Tracking shot: The last ferry sets off for Menaggio.

One of the band members checks his emails. The consultant is loading songs onto his phone, for a moment the hotel seems overcome with disgust (how do you show that?). The hero leaves. No one notices. That’s the worst. In his room, that mocks him with its “I’ll still be here when you’re a distant memory,” he checks his bank balance. The cash he has on him will last for one night in the hotel, his overdraft would last him a little longer if he found something cheaper. Here, in the town.

The hero thinks about all the princes and kings who’ve been here in the last 200 years. Arriving with their hordes of servants, whole corridors rented, and rooms just to spread out the clothes on the beds. Romy was here, and the hotel staff had to sit with her late into the night because she couldn’t bear to be alone. The hero thinks about what it might be like to have two embarrassed waiters sitting by his bedside. He feels very close to Romy.

Cut: Restaurant Mistral. The tables being cleared. The staff retiring to their rooms. The lights going out. Crickets dying.

The morning after a sleepless night the hero discovers the minibar. A small cognac doesn’t make anything better or easier, but it makes the focus less sharp. Accompanied by the slight nausea that a drink in the morning brings, the hero adjourns to the breakfast room. He takes a quick look at the enormous Murano lights, at the frescos on the ceiling and at the couples at the tables, older for the most part. No socks and sandals here, only immaculate hair, faces relaxed by wealth and cashmere throws. Sickened by all this bourgeoisie, he goes into the park, sinks down on a leafy wall, looks out at the lake and senses that he won’t find the courage to die today either. A gardener walks up to him. With the wisdom of experience, he addresses the unhappy hero, a gentle conversation begins, during which it turns out that one of the gardener’s relatives has a house for rent. They could go there right now and take a look at it.

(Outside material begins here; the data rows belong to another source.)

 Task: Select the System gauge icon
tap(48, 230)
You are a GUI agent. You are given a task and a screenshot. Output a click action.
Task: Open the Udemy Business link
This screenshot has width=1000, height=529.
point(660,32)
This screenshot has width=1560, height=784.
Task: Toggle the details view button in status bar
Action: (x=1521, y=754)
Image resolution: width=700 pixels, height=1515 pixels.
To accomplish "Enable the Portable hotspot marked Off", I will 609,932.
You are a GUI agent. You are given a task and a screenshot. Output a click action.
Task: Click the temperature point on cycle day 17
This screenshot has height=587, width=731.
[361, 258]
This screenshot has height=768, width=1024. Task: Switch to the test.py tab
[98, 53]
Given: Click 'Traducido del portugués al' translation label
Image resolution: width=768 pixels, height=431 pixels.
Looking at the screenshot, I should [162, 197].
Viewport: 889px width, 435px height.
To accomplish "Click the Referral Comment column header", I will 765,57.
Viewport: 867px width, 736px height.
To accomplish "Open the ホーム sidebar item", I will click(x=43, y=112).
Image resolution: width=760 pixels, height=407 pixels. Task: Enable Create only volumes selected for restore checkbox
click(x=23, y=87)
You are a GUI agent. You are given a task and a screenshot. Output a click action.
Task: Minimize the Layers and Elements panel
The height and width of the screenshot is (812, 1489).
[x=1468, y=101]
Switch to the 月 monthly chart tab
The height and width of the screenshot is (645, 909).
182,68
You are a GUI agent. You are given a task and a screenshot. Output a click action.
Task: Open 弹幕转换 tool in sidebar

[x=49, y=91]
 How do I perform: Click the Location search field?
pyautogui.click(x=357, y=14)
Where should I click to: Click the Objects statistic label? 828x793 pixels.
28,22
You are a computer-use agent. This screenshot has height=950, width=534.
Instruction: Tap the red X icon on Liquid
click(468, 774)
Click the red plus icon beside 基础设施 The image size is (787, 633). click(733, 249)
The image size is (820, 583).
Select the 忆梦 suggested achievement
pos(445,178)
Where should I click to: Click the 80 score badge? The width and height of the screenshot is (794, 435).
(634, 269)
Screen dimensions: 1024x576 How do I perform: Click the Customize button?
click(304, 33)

Tracking shot: A pick-up truck heads inland, the hero fights his nausea. A tall, run-down house stands in a shady hollow, some of its windows are cracked. The gardener and the hero enter. In the house it’s damp and cold; in every room, old mattresses, old beds, broken chairs.

My cousin will be here any minute, the gardener said. Our hero sits on a damp mattress and stares at a tin bucket. Why is it there? An hour later an old man comes in, obviously drunk. He talks unintelligibly, pulls a schnapps bottle out of the pocket of his sports jacket, offers it for a sip, takes one himself, shakes hands and collects what is almost the last of the young man’s cash. He leaves the bottle behind.

Cut: Evening falls, dark, cold, our hero has been sitting on the mattress for hours, incapable of moving. At sunset, the landlord comes back; they drink together in silence.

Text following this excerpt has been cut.